When something you believe is false

When you’re programming, and the program you’re working on behaves in some way you don’t expect, then by definition there’s some assumption you’ve made about the system that’s incorrect.
Today I was working on adding some fields to a Django admin interface, and I got an unexpected error message when I tried to create a new object in the admin interface and save it.
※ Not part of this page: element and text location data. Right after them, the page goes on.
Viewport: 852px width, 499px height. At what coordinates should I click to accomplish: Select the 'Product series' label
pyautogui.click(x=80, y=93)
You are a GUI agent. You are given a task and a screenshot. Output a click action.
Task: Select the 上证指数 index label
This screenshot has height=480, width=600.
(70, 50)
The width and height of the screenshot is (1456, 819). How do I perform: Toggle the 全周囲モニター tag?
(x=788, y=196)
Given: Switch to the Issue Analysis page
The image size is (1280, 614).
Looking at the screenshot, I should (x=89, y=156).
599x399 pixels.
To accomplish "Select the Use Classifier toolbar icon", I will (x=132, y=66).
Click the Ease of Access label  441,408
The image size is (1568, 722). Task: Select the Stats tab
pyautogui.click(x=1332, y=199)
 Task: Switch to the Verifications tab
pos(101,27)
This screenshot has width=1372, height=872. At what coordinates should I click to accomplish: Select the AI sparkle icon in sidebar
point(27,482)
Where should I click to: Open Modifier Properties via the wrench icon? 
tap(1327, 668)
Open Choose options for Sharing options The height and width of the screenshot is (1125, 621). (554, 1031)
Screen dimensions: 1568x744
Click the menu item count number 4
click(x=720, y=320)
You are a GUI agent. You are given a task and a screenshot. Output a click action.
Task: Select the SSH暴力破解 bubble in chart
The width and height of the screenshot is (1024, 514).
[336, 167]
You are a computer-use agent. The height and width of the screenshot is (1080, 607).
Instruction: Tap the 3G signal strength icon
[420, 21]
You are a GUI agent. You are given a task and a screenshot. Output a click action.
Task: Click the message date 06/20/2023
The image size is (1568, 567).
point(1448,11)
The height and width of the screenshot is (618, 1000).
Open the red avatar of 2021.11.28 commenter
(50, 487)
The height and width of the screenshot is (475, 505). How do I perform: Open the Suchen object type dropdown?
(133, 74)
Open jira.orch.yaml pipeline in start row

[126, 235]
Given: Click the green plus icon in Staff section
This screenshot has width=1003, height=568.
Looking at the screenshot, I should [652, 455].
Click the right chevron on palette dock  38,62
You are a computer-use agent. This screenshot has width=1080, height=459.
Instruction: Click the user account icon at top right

The code was very similar to other code I had previously written that already worked, so I tried to figure out what was wrong by identifying the difference.

The important difference I couldn’t see was that the name of a variable was the source of the problem. In this particular case, the field name (image) was colliding with the field name in a grandparent class, which caused the error to occur. I hadn’t considered that the name of the variable was a meaningful difference that could cause a problem, until I did a search on Stack Overflow and found someone who encountered a similar problem.

This is one of the hardest parts of programming: being able to systematically test your assumptions until you discover which of your current beliefs are false.